-- Problem statement --
Reproduce verbatim the lines of the records beginning with the line containing "Choose London from the Top 10 locations" and ending with the line containing "Screen dimensions: 736x454", including both of those lines.

-- Supplied data --
------------------------------------------------
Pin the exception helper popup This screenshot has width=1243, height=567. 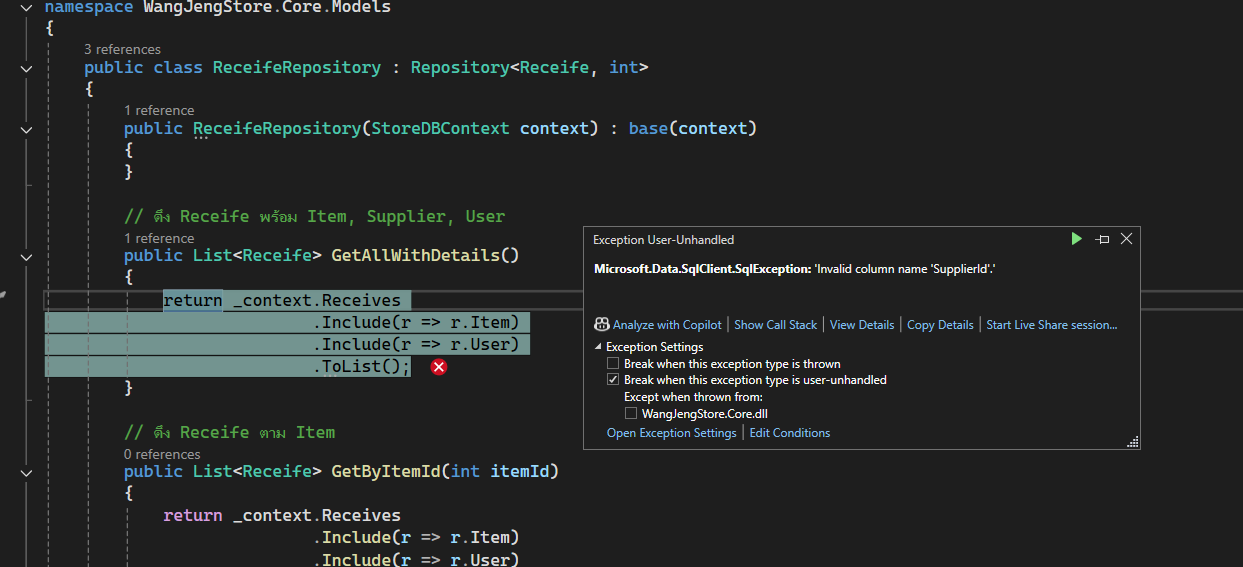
------------------------------------------------
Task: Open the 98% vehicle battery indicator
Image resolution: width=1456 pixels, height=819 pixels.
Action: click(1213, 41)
------------------------------------------------
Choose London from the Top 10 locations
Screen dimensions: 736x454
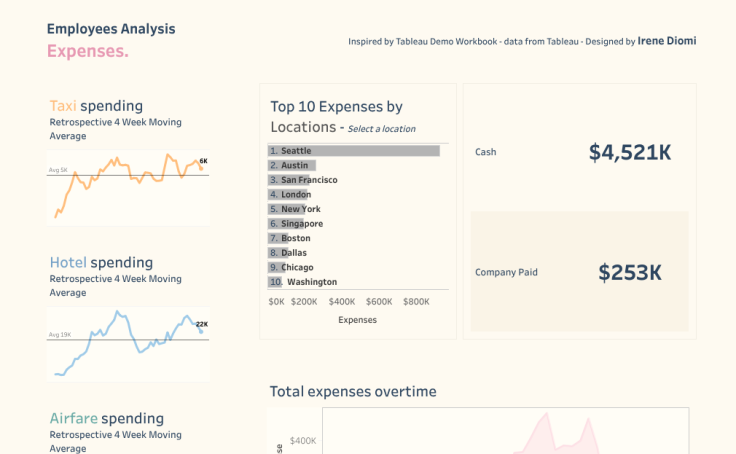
------------------------------------------------
-- Answer for the task --
Choose London from the Top 10 locations
Screen dimensions: 736x454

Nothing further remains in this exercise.